Суд наконец состоялся в Харькове. За два с половиной года еле-еле наскребли обвинительный материал, да и тот неубедительный. Но если бы все революционные деяния Федора были раскрыты, его должны были трижды повесить. Однако из тысяч знавших его в подполье людей ни один не засвидетельствовал, что Сергеев, Тимофеев и неуловимый товарищ Артем — одно и то же лицо. Предателей не нашлось.
Прочитав обвинительное заключение, Сергеев расхохотался:
— Хаос! Сам премудрый Соломон не разобрался бы.
Федор все отрицал на суде. «Речи на заводах и в Народном доме? С кем-то спутали. Сабурка? Не бывал там. Артем? Впервые о таком слышу. Я руководил восстанием?! Нелепая выдумка».
Защищал Сергеева на харьковском процессе присяжный поверенный Алексей Поддубный, сочувствовавший большевикам.
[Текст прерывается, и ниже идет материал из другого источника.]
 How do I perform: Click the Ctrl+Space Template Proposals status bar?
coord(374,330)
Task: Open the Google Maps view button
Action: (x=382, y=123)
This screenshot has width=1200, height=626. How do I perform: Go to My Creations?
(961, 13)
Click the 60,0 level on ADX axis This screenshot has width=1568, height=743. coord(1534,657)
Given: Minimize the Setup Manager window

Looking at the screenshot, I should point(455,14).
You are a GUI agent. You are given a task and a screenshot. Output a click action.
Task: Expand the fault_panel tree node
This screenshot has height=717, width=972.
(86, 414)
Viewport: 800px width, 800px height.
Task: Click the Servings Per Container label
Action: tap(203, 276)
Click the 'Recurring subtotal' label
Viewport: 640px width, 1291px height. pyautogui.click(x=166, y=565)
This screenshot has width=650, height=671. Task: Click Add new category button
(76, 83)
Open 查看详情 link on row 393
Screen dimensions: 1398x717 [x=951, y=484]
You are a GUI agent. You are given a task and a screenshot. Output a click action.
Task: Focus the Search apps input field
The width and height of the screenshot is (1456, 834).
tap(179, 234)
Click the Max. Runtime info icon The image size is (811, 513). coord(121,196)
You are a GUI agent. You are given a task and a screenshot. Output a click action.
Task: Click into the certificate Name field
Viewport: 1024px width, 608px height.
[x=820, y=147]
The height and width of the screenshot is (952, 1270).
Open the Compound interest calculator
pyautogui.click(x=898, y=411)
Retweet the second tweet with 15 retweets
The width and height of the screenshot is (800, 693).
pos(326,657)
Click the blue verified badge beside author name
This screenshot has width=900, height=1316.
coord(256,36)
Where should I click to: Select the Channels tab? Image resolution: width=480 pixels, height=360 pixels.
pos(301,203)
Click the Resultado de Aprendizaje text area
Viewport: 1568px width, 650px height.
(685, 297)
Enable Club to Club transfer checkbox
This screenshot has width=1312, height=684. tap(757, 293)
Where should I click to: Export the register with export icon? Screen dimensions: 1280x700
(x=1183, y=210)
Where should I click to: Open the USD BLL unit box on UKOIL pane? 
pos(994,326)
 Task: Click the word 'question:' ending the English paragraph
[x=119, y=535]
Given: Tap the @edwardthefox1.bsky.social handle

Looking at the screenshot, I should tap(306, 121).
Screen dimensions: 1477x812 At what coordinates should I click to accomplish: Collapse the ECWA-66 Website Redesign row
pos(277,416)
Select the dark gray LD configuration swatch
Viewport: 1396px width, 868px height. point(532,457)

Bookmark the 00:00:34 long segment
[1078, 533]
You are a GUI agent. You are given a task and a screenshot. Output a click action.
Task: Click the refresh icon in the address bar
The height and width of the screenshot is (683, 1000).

— Господа судьи! — сказал адвокат. — Обвинения прокурора неконкретны, а его требование тяжкой кары подсудимому не имеет под собой почвы. Этот скромный молодой человек — опасный преступник, замышлявший социальный переворот? Вздор! Все разговоры о роли Сергеева в вооруженном восстании носят чисто фольклорный характер. С каких пор легенды стали фигурировать в качестве обвинительного материала? Прошу оправдать моего подзащитного за недостатком улик.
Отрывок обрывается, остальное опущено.